======== MATERIALS PROVIDED ========

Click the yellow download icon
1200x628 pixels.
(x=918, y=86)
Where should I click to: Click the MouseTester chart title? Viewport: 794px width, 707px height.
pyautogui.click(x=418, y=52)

========

A complete, exact transcription of the records is needed.

Click the yellow download icon
1200x628 pixels.
(x=918, y=86)
Where should I click to: Click the MouseTester chart title? Viewport: 794px width, 707px height.
pyautogui.click(x=418, y=52)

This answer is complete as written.